TASK INSTRUCTIONS = State how many lines of the records contain the string "computer", and give no other information.

TASK INPUT =
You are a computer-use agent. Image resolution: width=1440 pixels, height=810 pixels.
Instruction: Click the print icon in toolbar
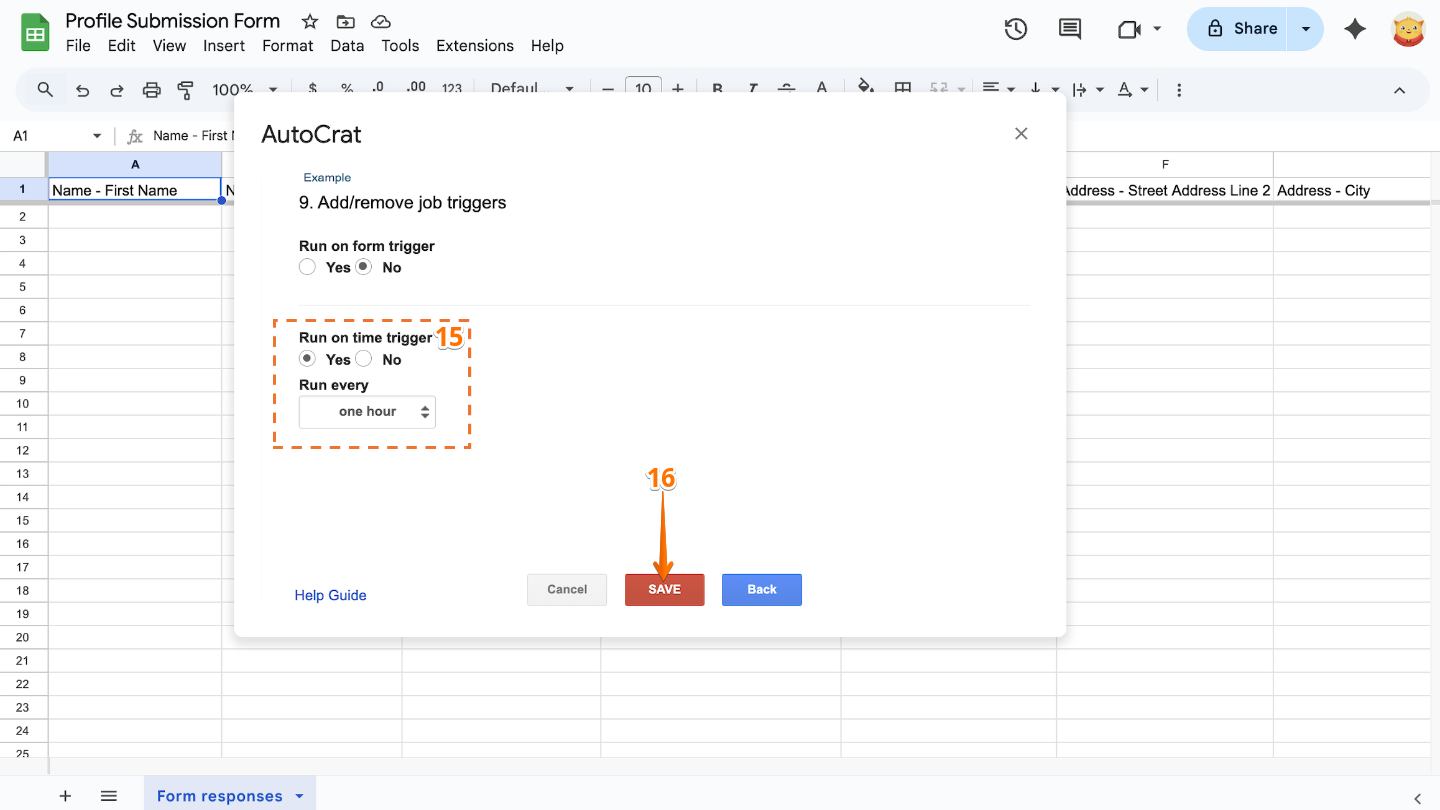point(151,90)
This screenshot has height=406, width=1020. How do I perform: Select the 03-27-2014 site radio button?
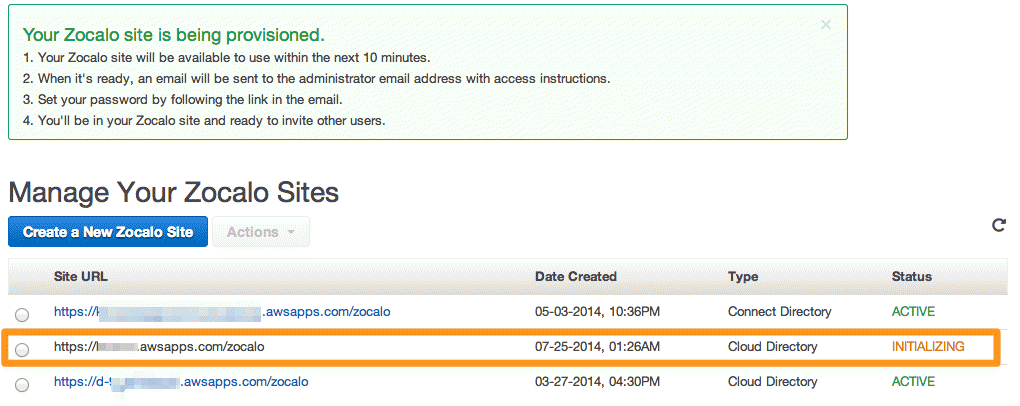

==

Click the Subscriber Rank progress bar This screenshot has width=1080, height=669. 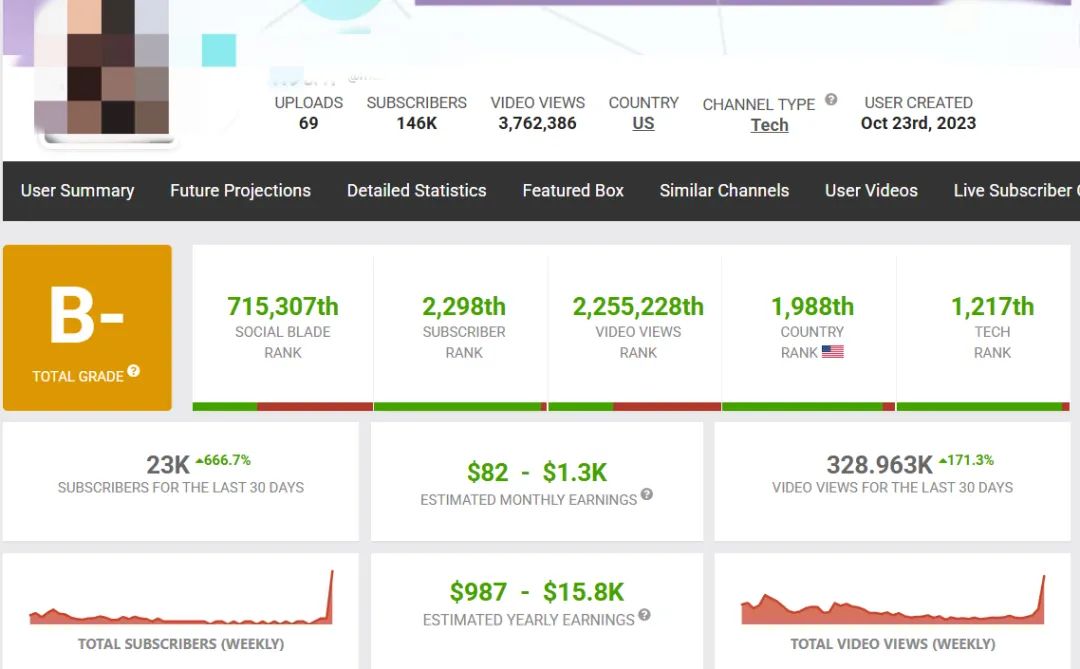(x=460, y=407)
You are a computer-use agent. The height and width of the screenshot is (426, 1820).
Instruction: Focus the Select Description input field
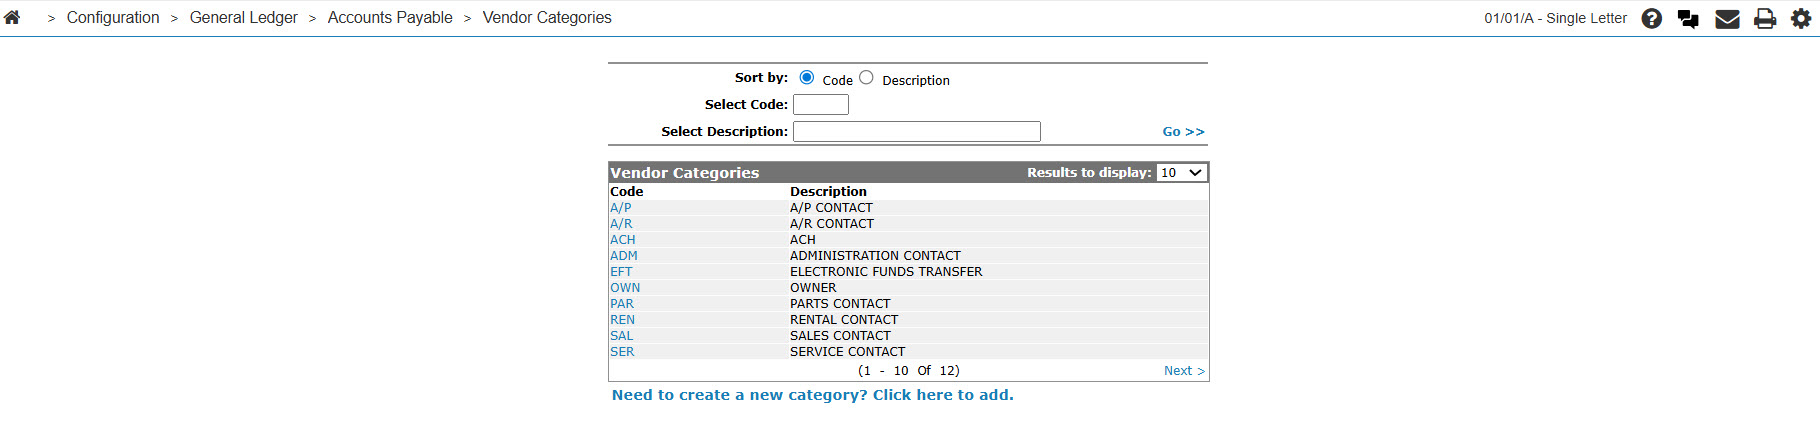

---

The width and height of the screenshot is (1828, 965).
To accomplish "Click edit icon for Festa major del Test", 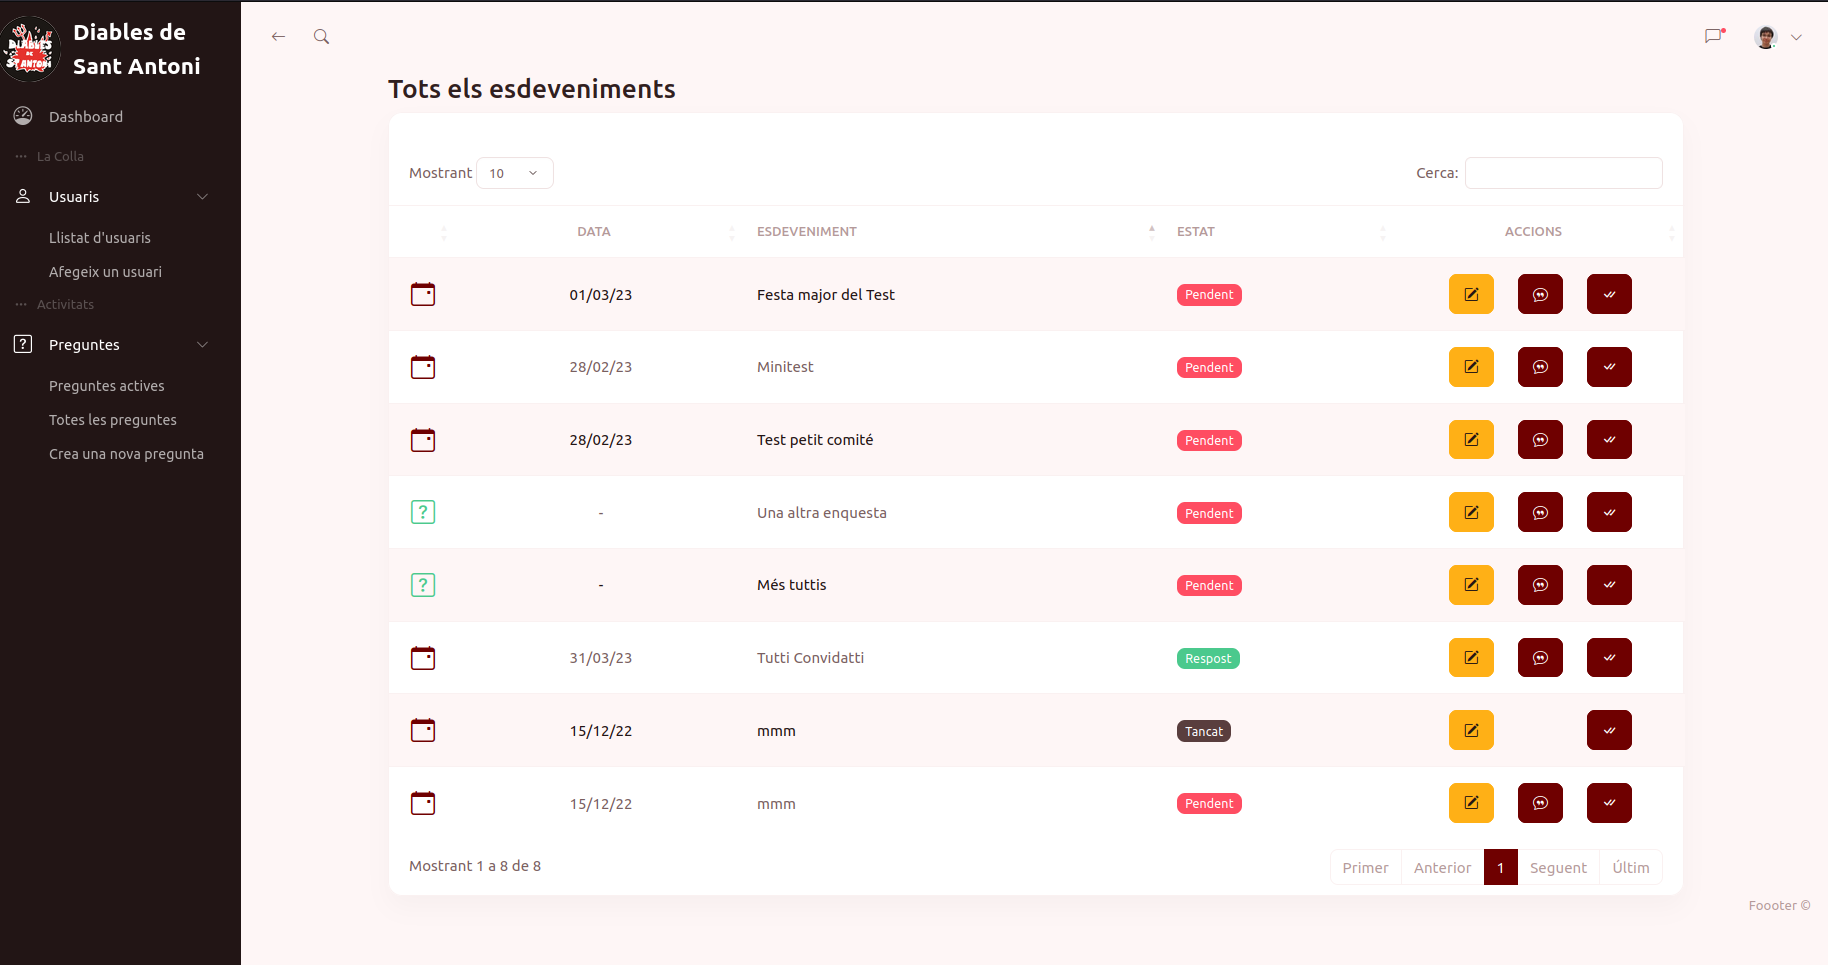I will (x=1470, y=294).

REPLY = 2